### Exercise task
Express every line below as a JSON list of strings, with one string for each line and blank lines omitted. Leave the pictures out of the list.

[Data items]

= = = = =

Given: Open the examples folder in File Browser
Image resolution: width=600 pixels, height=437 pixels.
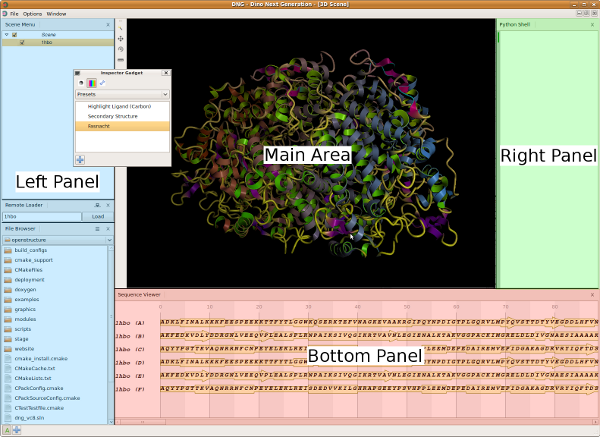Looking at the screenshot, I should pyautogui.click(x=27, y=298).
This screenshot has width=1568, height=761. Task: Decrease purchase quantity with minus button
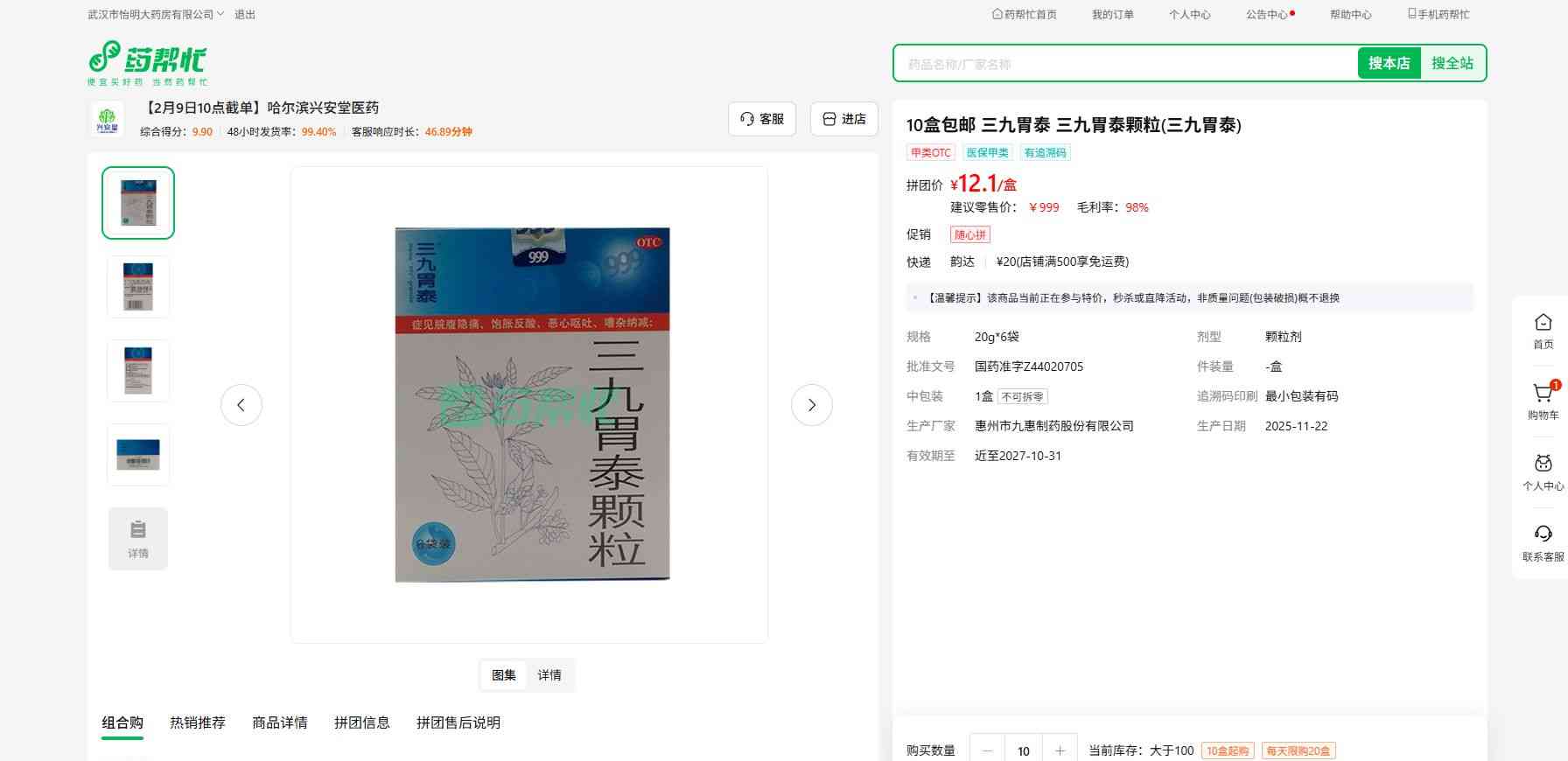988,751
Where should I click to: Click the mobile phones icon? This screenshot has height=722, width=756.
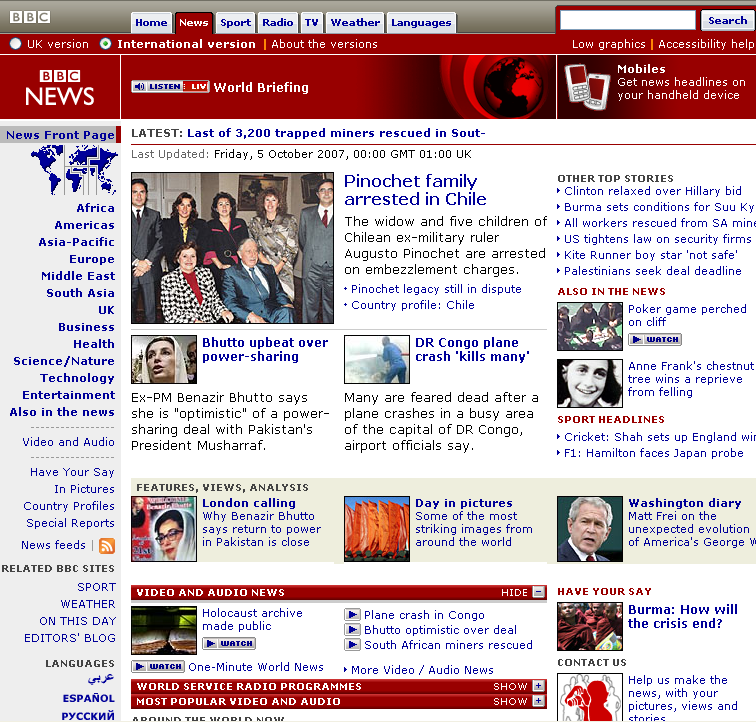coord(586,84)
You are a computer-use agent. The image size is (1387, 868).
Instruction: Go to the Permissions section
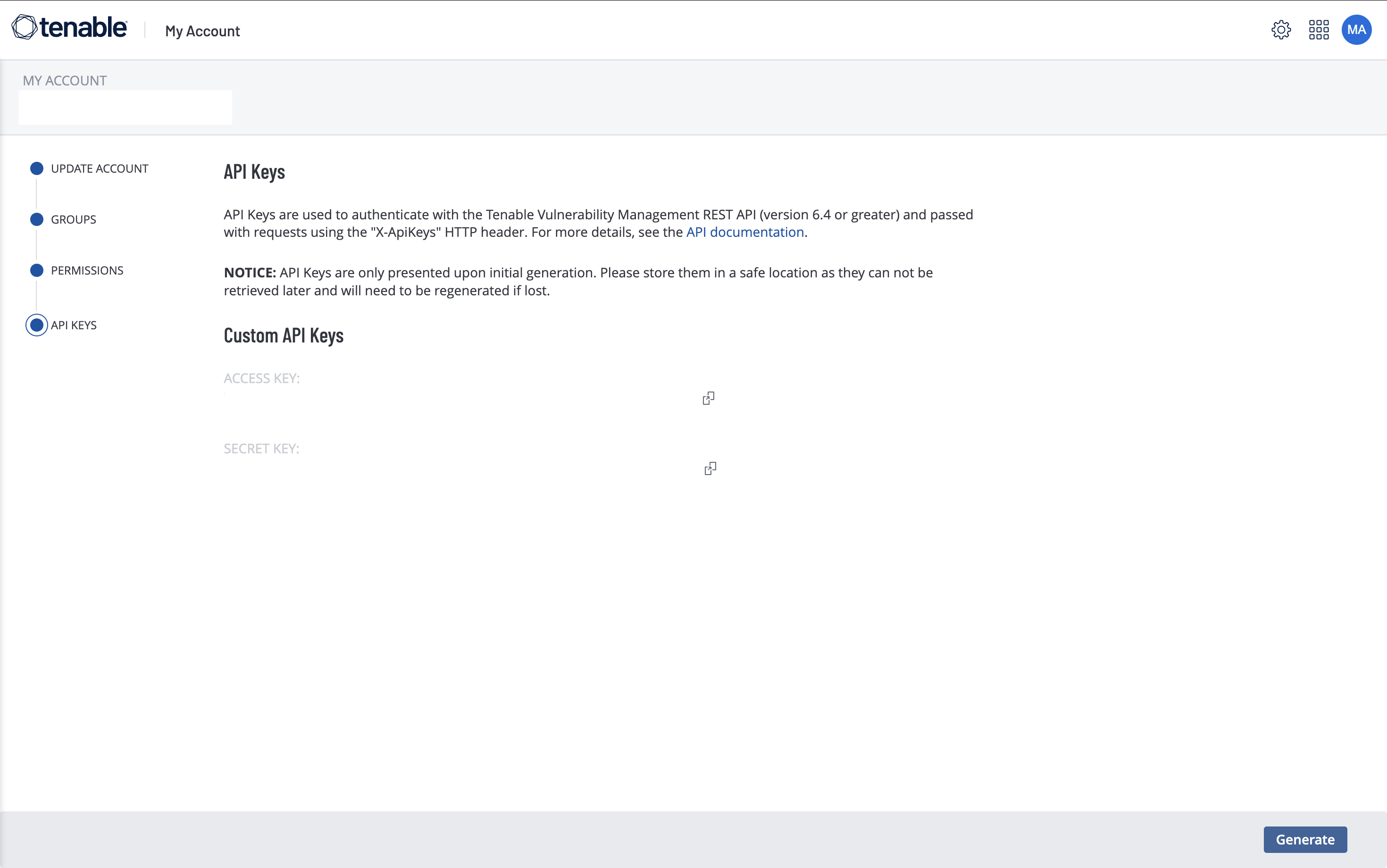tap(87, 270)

= = = = =

### Output for this task
[
  "Given: Open the examples folder in File Browser",
  "Image resolution: width=600 pixels, height=437 pixels.",
  "Looking at the screenshot, I should pyautogui.click(x=27, y=298).",
  "This screenshot has width=1568, height=761. Task: Decrease purchase quantity with minus button",
  "988,751",
  "Where should I click to: Click the mobile phones icon? This screenshot has height=722, width=756.",
  "coord(586,84)",
  "You are a computer-use agent. The image size is (1387, 868).",
  "Instruction: Go to the Permissions section",
  "tap(87, 270)"
]